YOUR ASSIGNMENT
Everything from the line with "This screenshot has width=624, height=500." through the end of the entries must be transcribed exactly; no other lines belong in the answer.

ENTRIES SHOWN
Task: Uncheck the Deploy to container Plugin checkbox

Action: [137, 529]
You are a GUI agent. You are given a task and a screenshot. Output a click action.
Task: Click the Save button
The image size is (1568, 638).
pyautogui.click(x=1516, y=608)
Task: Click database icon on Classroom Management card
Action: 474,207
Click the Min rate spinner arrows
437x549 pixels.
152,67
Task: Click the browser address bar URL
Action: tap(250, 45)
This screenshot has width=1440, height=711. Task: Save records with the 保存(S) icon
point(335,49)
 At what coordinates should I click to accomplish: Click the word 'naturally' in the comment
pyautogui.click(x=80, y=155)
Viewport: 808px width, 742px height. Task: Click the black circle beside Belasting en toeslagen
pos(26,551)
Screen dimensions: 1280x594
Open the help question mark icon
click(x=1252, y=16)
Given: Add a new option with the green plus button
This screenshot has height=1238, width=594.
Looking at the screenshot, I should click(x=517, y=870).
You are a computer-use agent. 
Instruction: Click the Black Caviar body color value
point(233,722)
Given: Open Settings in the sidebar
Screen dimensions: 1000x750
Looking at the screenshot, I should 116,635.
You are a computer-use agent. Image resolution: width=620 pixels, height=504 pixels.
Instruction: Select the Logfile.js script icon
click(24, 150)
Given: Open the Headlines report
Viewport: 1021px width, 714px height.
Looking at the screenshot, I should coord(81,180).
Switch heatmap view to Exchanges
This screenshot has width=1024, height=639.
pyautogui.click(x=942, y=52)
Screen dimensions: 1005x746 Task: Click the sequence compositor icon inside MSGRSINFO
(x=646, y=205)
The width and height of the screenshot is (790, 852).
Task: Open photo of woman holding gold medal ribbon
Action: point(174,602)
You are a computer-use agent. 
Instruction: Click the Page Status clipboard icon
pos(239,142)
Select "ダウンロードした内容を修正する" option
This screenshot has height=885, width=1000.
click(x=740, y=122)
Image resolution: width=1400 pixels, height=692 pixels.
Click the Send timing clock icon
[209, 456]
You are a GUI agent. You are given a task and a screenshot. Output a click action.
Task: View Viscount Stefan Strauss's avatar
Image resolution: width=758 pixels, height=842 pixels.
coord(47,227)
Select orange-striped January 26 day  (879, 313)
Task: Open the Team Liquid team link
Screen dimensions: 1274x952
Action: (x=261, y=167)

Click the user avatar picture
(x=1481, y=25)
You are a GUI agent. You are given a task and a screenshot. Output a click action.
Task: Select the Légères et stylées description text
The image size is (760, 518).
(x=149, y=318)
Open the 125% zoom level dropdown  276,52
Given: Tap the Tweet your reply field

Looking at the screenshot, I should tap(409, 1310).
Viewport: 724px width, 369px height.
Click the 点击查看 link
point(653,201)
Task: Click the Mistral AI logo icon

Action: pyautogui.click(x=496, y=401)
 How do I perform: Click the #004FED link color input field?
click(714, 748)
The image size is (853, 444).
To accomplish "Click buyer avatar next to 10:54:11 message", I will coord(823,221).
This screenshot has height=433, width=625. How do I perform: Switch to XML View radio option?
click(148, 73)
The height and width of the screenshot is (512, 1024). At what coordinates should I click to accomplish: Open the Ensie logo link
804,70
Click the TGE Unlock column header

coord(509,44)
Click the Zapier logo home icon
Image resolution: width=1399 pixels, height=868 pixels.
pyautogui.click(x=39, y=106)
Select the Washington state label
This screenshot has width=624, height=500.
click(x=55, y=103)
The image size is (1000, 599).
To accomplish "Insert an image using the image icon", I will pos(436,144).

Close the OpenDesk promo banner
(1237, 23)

ANSWER SPACE
This screenshot has width=624, height=500.
click(x=55, y=103)
The image size is (1000, 599).
To accomplish "Insert an image using the image icon", I will pos(436,144).

Close the OpenDesk promo banner
(1237, 23)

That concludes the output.